**Excerpted text**.
[Start of section]
Umbilical Hernia Surgery: What you Need to Know About the Procedure?

From Prevention to Treatment A Spotlight on Sports Hernia

When a part of the intestine protrudes through the umbilical opening in abdominal muscles, it causes an umbilical hernia. Most of the umbilical hernias are harmless, but in rare cases can develop a serious condition called strangulation in adults. The blood flow to certain parts of the body suddenly stops in strangulation and leads to nausea, severe pain, and vomiting.

More About Umbilical Hernia Repair Surgery

There are two different ways to perform surgery:

  • Open hernia repair
  • Laparoscopic hernia repair

The surgeon makes an incision below the belly button to access the hernia in the conventional open surgery. Laparoscopic surgery, on the other hand, is a less invasive procedure where small incisions are made away from the hernia site to insert the laparoscope.

The procedure in both the types of surgeries remains the same. The surgeon pushes the bulging intestine and abdominal lining through the hole in the abdominal wall and closes the hole. The surgeon might insert a synthetic mesh material into the abdomen in some cases to strengthen the area.

Risk Factors

There is a rare chance of a patient facing complications after the surgery. Some of the risks of surgery include:

  • Blood clot
  • Infection
  • Reaction to anaesthesia
  • Injury to small intestine

Recovering from Surgery

The patient gets a discharge from hospital on the same day in most of the cases. The hospital staff keeps the patient in the recovery room to monitor vital signs such as blood pressure, breathing, and heart rate. The doctor may prescribe simple analgesics to a patient and schedules a follow-up appointment after a couple of weeks to assess healing. Most patients get back to their normal routine and activities within two to four weeks after the surgery.

An umbilical hernia may occur in adults because of fluid in the abdominal cavity, chronic peritoneal dialysis, and previous abdominal surgery. The problem is most common in adults who are overweight and women who were recently pregnant. There is a rare chance of recurrence of an umbilical hernia in patients after the surgery.
[End of section]
**Problem to work on**. Can you print the part of the umbilical hernia surgery text starting with "From Prevention to" and going on through "pain, and vomiting."?

Dataset excerpts
[Start of section]
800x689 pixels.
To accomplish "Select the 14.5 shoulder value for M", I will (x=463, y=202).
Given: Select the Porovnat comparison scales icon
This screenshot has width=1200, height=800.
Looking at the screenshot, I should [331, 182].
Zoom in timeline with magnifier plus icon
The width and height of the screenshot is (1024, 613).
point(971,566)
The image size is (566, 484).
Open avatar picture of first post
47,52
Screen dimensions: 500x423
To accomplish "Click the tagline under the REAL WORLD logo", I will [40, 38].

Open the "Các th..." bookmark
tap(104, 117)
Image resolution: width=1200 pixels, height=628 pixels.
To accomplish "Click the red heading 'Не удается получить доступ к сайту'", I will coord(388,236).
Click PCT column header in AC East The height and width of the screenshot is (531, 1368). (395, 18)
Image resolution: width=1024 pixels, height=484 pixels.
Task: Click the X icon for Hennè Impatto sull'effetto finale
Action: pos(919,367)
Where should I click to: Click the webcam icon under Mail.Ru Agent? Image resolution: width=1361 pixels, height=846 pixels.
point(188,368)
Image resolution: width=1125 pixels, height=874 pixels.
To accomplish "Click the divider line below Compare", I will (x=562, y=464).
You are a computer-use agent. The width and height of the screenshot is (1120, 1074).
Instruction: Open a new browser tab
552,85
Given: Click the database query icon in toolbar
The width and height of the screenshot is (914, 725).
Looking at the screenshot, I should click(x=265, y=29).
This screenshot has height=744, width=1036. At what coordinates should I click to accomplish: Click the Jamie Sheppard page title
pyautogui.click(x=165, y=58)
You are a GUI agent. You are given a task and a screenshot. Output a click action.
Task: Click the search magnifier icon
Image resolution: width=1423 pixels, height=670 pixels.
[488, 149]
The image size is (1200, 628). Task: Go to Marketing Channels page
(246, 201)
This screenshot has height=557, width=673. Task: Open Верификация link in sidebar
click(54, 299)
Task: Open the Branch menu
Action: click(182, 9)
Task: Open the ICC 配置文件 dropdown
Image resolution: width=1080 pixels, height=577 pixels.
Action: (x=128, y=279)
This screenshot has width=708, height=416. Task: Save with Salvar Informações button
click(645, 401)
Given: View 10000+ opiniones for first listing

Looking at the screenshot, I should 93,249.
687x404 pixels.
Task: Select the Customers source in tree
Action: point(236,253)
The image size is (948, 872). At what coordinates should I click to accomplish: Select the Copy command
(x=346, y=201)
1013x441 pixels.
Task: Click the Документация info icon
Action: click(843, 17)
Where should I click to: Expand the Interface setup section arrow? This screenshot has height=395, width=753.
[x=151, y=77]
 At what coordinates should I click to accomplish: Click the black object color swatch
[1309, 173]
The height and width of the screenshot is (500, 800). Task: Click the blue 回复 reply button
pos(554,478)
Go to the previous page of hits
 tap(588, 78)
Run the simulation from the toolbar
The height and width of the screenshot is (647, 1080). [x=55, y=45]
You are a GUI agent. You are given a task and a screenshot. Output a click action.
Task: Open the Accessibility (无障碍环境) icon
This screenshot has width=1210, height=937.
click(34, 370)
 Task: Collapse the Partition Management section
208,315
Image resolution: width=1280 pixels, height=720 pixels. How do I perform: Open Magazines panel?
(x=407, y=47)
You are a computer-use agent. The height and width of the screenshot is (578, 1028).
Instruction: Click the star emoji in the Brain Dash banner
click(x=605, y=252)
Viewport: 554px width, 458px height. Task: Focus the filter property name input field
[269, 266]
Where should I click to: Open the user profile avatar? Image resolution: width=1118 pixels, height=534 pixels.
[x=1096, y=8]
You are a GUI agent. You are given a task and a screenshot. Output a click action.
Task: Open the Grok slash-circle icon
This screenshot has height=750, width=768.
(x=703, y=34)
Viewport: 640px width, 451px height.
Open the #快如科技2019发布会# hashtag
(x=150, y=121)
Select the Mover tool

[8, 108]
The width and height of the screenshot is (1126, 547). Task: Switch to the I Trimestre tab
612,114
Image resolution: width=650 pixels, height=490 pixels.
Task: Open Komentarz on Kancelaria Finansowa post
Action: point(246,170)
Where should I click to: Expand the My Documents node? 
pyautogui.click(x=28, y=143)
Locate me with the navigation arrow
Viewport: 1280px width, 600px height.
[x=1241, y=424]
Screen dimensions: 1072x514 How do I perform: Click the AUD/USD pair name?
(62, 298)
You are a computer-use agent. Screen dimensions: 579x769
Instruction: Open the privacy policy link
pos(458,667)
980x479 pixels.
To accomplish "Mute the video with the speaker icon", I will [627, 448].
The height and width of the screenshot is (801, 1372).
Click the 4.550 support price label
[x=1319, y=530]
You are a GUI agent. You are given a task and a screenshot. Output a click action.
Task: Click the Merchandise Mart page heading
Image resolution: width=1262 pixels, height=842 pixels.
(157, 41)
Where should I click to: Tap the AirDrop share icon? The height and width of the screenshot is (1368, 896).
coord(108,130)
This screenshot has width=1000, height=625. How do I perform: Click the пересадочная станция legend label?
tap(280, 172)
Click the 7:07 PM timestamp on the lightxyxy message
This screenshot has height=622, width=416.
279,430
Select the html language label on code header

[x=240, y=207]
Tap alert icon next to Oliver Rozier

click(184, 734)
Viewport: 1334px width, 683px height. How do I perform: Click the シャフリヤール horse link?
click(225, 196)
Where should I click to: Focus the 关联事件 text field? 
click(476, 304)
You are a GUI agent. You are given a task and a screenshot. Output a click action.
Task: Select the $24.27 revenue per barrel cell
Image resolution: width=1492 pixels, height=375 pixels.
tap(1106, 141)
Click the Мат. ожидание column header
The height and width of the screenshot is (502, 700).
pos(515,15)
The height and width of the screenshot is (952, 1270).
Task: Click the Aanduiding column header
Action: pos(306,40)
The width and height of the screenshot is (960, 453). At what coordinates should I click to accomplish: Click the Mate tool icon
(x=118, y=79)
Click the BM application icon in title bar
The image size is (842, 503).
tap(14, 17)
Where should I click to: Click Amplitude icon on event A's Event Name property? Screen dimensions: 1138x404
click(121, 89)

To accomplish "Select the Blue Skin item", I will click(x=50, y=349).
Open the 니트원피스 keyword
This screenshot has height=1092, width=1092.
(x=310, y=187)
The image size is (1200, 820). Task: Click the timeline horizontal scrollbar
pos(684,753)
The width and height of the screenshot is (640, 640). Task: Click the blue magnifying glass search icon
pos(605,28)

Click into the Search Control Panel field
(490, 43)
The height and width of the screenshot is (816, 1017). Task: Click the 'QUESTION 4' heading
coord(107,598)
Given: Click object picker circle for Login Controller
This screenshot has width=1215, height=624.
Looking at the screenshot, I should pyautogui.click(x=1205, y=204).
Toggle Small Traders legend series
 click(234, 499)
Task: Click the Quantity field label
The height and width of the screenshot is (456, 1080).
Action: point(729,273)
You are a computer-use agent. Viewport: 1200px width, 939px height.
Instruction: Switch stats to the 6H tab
[End of section]
**Exercise answer**.
From Prevention to Treatment A Spotlight on Sports Hernia

When a part of the intestine protrudes through the umbilical opening in abdominal muscles, it causes an umbilical hernia. Most of the umbilical hernias are harmless, but in rare cases can develop a serious condition called strangulation in adults. The blood flow to certain parts of the body suddenly stops in strangulation and leads to nausea, severe pain, and vomiting.